El pánico del propietario: del alquiler asequible al piso vacío
La tesis central del artículo es demoledora: miles de propietarios prefieren tener su piso vacío antes que arriesgarse a un inquilino moroso o, peor aún, “declarado vulnerable”. La protección legal que impide desahuciar a ciertos colectivos ha convertido a cualquier arrendatario desconocido en un riesgo potencial. Un caso concreto: un conocido tardó cinco años en deshacerse de un inquilino que no pagaba, gracias a las leyes actuales. Al final vendió el piso y se prometió no volver a alquilar. Este temor ha retirado del mercado oferta que podría rebajar los precios.
El círculo de la confianza: funcionarios, sanitarios y conocidos
Frente al mercado oficial, surge uno opaco donde el precio baja a cambio de certezas. Se alquila a compañeros de trabajo, a funcionarios recién llegados, a sanitarios de un hospital, a feligreses de una parroquia. El propietario acepta una renta mucho menor —a veces la mitad del precio de mercado— porque sabe que el inquilino es fiable y que, si algo falla, podrá resolverlo sin años de pleitos. Es un sistema de confianza que funciona, pero que excluye a quien no pertenece a esos círculos. En el fondo, es el mercado de deuda aplicado a la vivienda: inquilinos AAA y basura, cada uno con su prima de riesgo.
¿Es solo culpa de la regulación?
No todo es la ley de vivienda. Hay quien señala que el problema de fondo es la falta de construcción y la concentración de empleo en Madrid. La inseguridad jurídica agrava la situación, pero no la causa. Incluso si se recuperara la confianza, harían falta más pisos, especialmente públicos. Pero lo cierto es que la combinación de protección al vulnerable y lentitud judicial ha roto el equilibrio: el propietario ya no confía en la ley, y el inquilino honrado paga el pato.

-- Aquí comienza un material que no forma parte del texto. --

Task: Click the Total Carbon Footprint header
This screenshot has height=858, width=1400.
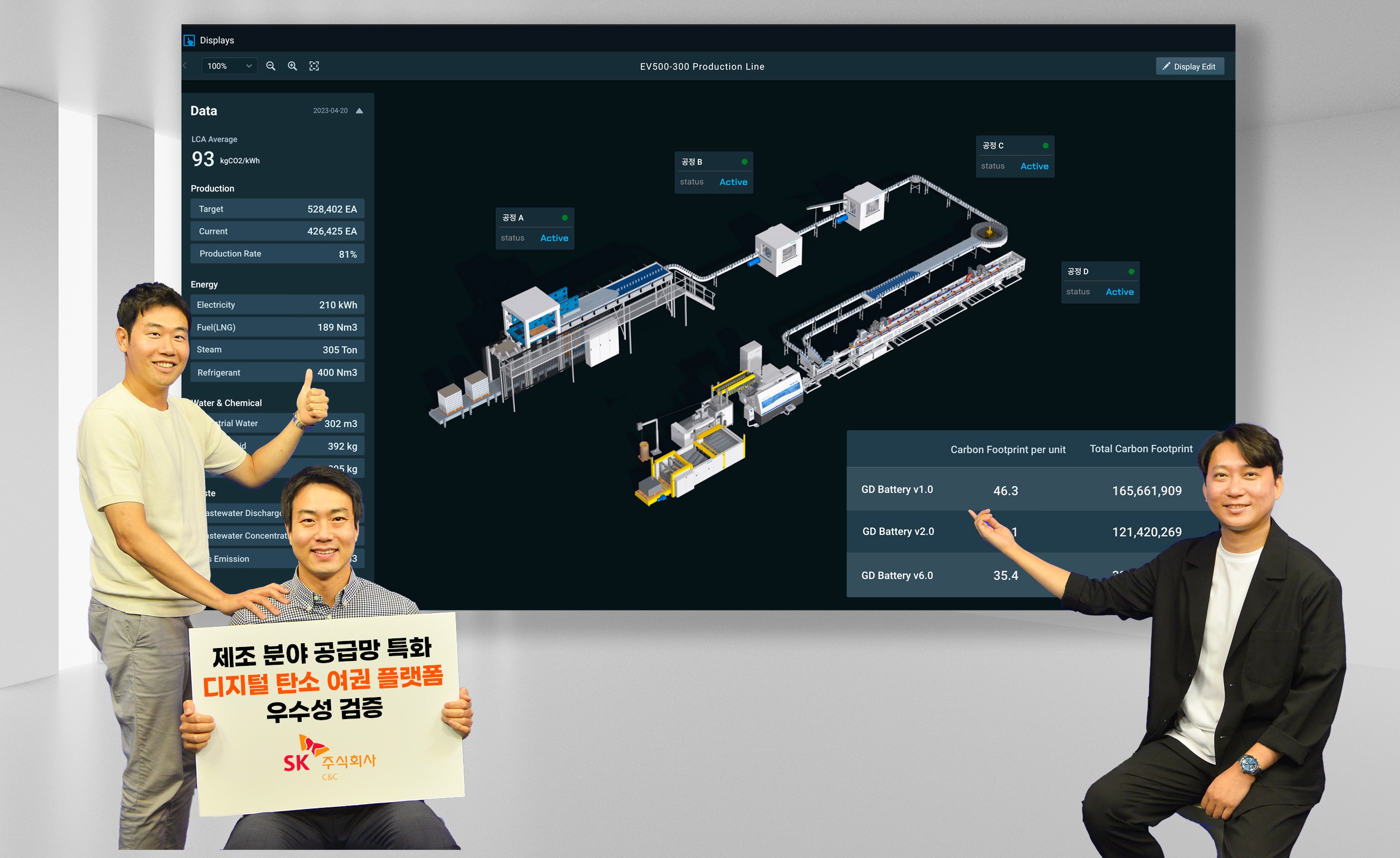Action: [x=1140, y=448]
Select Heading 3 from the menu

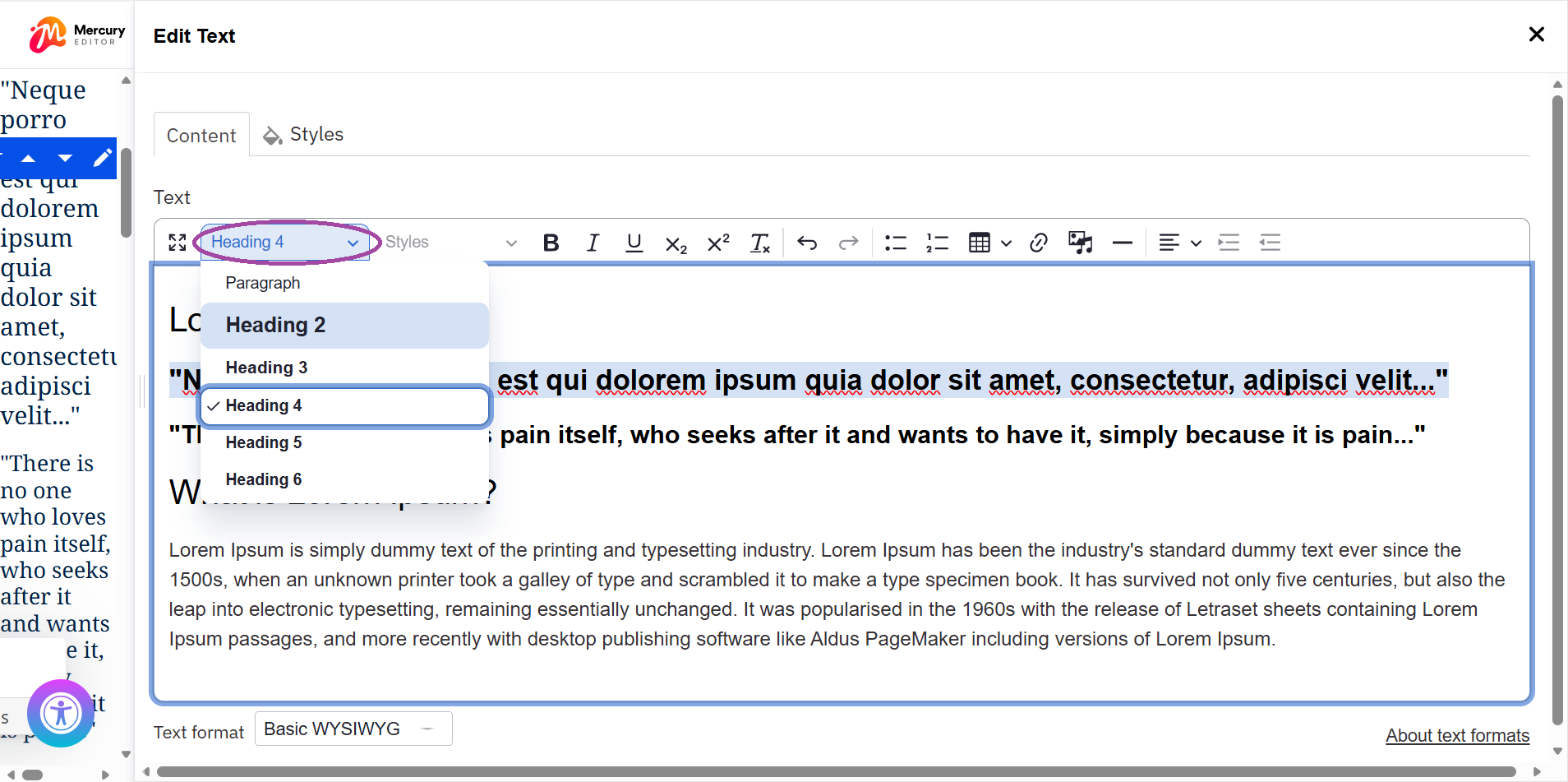tap(265, 367)
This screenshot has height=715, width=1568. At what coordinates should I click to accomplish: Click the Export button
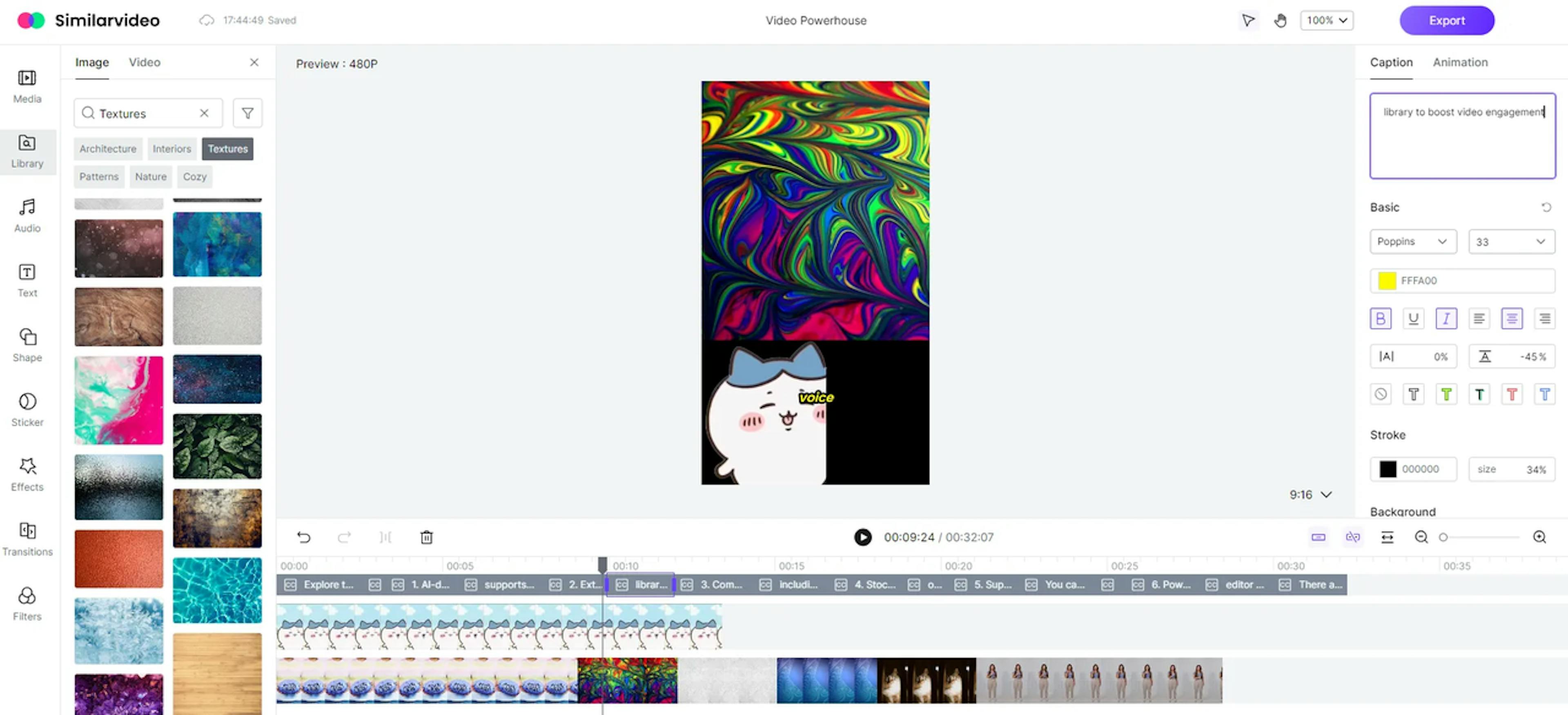tap(1446, 20)
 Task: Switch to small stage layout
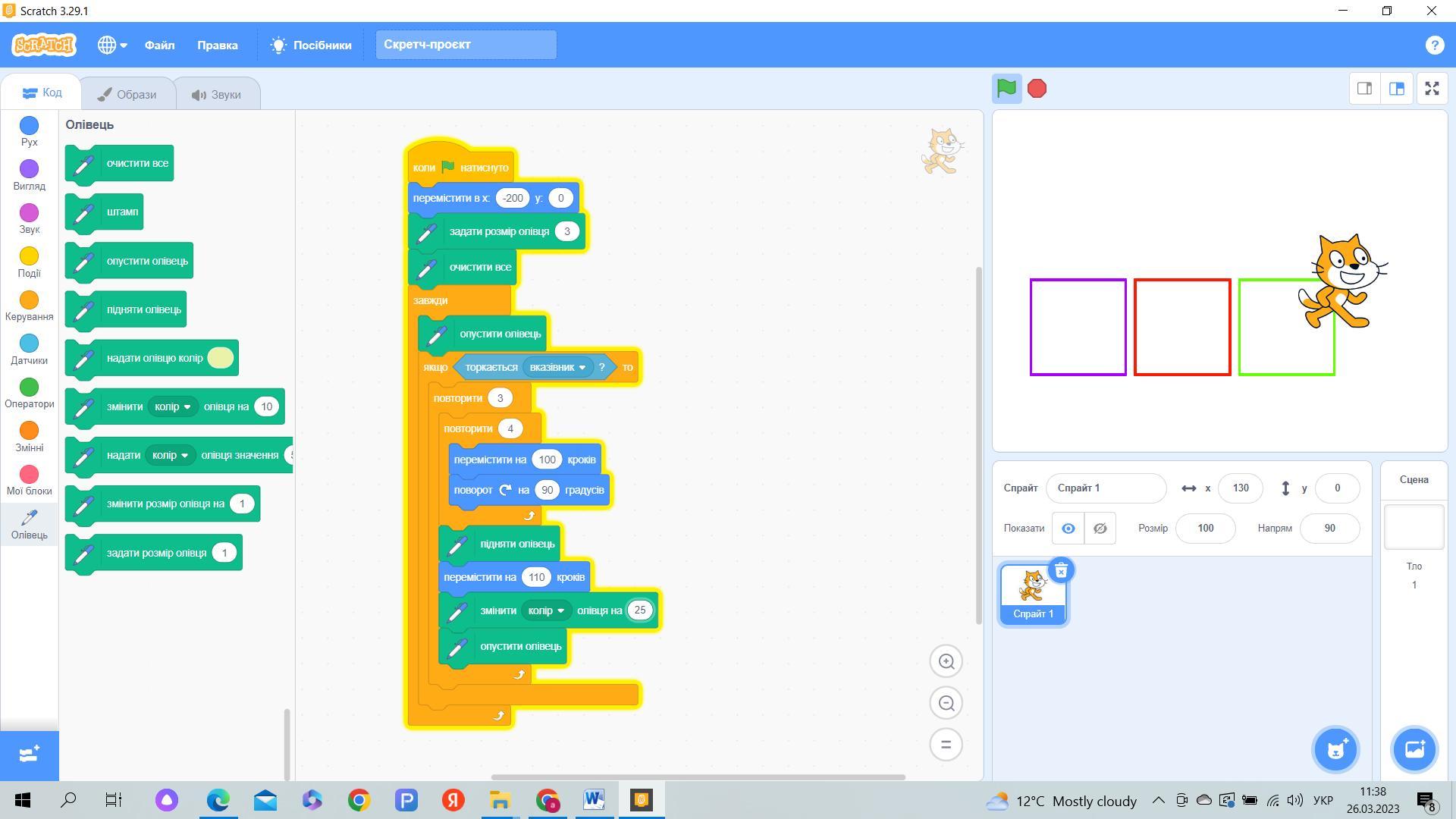1364,89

La solución que nadie quiere aplicar
Algunos proponen un desahucio exprés en caso de impago, con ocupación inmediata de servicios sociales para el vulnerable real. Otros, más radicales, sugieren eliminar de cuajo las declaraciones de vulnerabilidad. Mientras tanto, la paradoja se mantiene: pisos vacíos frente a familias desesperadas, y un mercado en la sombra donde quien tiene contactos sale ganando. El resto, a pagar 1.500 euros por un zulo de 50 metros.
Al final, la pregunta que nadie responde del todo es: ¿cuántos pisos se alquilarían a precios razonables si el propietario durmiera tranquilo? El dato no existe, pero por las experiencias que se cuentan, el número no es pequeño. La próxima vez que vea un piso con el cartel de “se alquila” detrás de un precio imposible, recuerde: igual al lado hay una puerta cerrada que solo se abre con el apretón de manos adecuado.